3. Maintaining Your Hearing
Research at the Brigham and Women’s Hospital revealed that eating two or more servings of fish each week can lower the risk of hearing loss by 20 percent. Nearly every type of fish was included in the study, from shellfish to tuna. The research showed a connection between Omega-3 fatty acids in the fish and increased blood flow to the inner ear. Eating more fish at age 50 and beyond will help to protect the inner ear and maintain your hearing. Reduce the volume on the television, limit earphone usage to one hour per day, and wear earplugs when utilizing gas-powered equipment, such as compressors.
4. Reducing the Risk of Chronic Disease
Make a plan to make new and fun experiences part of your life — It can have a long-lasting positive impact on wellness. According to a study conducted by the University of California, Berkeley, immersing yourself in poetry, literature, nature and art will promote intense feelings of discovery and reduce inflammation in the body. Two hundred adults over the age of 50 took part in the study. After participating in a variety of positive experiences, tissue samples from the participants were analyzed, and lower levels of pro-inflammatory cytokines were found. Social connection and regular exposure to new and different experiences have also recently been associated with a reduction in chronic illnesses like diabetes, cardiovascular disease, osteoarthritis, Alzheimer’s disease and cancer.

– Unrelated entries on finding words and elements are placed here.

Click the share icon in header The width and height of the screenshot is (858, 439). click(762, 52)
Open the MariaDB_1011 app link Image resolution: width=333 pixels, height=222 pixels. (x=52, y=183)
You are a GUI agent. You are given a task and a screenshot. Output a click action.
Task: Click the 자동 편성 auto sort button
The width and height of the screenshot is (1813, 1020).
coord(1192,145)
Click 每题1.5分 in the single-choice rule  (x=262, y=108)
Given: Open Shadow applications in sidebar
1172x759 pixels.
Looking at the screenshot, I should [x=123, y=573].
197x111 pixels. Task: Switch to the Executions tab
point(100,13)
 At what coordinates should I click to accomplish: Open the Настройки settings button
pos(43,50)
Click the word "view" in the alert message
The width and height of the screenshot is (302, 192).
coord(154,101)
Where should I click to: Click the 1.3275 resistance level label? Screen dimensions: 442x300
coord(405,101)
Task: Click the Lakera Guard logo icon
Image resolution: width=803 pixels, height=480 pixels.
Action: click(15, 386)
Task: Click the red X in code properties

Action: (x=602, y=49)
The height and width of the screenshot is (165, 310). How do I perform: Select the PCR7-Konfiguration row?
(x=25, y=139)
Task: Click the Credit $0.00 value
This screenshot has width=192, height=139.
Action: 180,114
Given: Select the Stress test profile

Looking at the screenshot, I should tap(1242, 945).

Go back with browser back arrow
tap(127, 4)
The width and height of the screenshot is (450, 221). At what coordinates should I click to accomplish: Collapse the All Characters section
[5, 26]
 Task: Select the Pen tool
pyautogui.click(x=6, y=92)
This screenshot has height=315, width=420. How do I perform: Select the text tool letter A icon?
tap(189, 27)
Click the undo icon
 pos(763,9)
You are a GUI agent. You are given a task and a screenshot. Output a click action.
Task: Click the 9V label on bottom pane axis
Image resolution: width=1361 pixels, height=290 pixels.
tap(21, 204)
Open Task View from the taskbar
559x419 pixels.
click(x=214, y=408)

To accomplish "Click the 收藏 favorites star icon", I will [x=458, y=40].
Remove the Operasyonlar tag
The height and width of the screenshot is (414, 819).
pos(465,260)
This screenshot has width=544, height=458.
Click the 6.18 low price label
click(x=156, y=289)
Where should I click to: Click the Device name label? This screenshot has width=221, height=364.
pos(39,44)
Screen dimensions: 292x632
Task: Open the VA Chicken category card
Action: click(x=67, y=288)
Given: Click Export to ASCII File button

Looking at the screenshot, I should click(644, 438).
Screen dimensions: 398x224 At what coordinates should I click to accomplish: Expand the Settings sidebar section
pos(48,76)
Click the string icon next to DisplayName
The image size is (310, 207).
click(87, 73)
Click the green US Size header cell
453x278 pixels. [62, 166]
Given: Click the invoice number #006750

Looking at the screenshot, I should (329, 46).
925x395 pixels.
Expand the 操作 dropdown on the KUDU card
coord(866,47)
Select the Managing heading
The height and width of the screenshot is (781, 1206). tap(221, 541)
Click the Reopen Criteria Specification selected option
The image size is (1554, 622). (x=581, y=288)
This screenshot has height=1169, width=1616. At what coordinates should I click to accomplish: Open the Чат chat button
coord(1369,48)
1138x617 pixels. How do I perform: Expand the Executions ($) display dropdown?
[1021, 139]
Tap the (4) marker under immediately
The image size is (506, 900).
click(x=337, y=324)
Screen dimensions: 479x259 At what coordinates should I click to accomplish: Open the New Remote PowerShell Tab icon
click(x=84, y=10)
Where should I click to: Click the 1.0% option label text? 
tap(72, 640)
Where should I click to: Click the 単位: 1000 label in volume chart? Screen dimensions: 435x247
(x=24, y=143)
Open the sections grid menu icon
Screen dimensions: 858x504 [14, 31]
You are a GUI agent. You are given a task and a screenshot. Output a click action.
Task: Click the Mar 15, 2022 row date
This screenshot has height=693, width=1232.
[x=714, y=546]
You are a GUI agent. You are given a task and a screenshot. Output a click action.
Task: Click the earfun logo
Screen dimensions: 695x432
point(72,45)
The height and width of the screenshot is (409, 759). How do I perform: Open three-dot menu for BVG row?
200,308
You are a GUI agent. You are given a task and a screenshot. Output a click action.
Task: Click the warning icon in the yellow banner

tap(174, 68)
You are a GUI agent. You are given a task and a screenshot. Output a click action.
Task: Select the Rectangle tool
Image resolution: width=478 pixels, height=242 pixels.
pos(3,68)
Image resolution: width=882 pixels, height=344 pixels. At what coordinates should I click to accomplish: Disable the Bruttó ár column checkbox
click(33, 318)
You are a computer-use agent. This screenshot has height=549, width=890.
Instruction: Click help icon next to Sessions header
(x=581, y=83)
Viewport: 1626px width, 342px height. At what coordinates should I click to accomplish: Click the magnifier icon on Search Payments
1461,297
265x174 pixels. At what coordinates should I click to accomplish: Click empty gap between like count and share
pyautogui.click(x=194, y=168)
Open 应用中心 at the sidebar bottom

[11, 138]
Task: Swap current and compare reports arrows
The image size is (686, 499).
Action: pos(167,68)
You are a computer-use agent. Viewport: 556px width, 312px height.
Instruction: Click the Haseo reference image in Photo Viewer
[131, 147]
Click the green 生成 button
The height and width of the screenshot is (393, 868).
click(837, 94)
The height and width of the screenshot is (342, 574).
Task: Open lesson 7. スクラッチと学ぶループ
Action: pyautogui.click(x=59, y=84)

5. Avoiding Rapid Bone Loss
Few people like the idea of giving up salt, but reduction for people who tend to go overboard is important for those aged 50 and beyond. Sodium is instrumental in prompting the body to process calcium, but too much salt can actually be counterproductive. A study conducted at the Bone Metabolism Laboratory at Tufts University show that excess salt in the diet causes the kidneys to secrete calcium. The quality of the bones diminishes rapidly after 50, and excess sodium in the body speeds up the process even faster. The bones will begin to develop micro-cracks, placing people at a higher risk of fractures later in life.
No matter what your age, it’s a good idea to limit your sodium intake to 1,500 milligrams per day, and reduce or avoid canned and processed foods.